# EXERCISE INSTRUCTIONS:
Rename "Sales Team" to "Support Team" in the listing lines from the one containing "Go to the Sommaire" down through the end of the listing. Reproduce those lines with everything else unchanged.

Dataset items:
============
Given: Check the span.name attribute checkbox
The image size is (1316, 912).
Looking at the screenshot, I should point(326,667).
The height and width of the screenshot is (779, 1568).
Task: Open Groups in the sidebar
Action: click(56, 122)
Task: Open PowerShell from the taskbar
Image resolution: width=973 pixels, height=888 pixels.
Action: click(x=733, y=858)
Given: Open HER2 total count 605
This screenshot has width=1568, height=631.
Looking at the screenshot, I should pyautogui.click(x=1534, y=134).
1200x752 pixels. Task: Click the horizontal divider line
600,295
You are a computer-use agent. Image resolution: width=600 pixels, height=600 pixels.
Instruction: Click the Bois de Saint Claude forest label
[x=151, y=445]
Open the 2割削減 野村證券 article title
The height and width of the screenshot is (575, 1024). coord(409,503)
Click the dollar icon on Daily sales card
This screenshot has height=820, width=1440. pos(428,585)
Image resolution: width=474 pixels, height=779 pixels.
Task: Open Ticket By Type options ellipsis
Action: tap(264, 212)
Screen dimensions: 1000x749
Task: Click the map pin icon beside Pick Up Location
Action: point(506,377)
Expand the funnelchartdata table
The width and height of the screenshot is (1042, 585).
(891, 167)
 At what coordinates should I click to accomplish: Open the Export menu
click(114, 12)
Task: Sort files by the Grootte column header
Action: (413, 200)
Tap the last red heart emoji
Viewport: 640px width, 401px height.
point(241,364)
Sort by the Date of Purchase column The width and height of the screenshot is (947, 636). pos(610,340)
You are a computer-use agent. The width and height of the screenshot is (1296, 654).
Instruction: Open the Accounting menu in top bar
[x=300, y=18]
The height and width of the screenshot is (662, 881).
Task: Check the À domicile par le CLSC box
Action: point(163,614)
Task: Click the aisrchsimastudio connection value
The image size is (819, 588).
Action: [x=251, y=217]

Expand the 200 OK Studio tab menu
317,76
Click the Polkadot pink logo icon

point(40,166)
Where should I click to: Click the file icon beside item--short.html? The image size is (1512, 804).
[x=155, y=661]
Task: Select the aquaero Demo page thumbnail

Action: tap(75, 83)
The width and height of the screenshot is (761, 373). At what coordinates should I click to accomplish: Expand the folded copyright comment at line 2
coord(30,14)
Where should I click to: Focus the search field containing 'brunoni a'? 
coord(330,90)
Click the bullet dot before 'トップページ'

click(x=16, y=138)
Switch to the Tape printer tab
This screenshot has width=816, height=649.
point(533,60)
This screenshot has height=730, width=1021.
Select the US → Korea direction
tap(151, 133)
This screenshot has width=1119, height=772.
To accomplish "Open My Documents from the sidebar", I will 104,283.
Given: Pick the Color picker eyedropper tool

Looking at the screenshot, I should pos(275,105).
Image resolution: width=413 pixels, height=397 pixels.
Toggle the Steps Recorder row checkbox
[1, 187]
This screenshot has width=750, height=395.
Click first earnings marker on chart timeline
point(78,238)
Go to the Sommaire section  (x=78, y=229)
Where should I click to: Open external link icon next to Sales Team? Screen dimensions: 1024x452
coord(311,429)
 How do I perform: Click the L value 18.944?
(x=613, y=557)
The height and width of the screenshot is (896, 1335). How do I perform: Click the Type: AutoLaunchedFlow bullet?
============
# TASK ANSWER:
Go to the Sommaire section  (x=78, y=229)
Where should I click to: Open external link icon next to Support Team? Screen dimensions: 1024x452
coord(311,429)
 How do I perform: Click the L value 18.944?
(x=613, y=557)
The height and width of the screenshot is (896, 1335). How do I perform: Click the Type: AutoLaunchedFlow bullet?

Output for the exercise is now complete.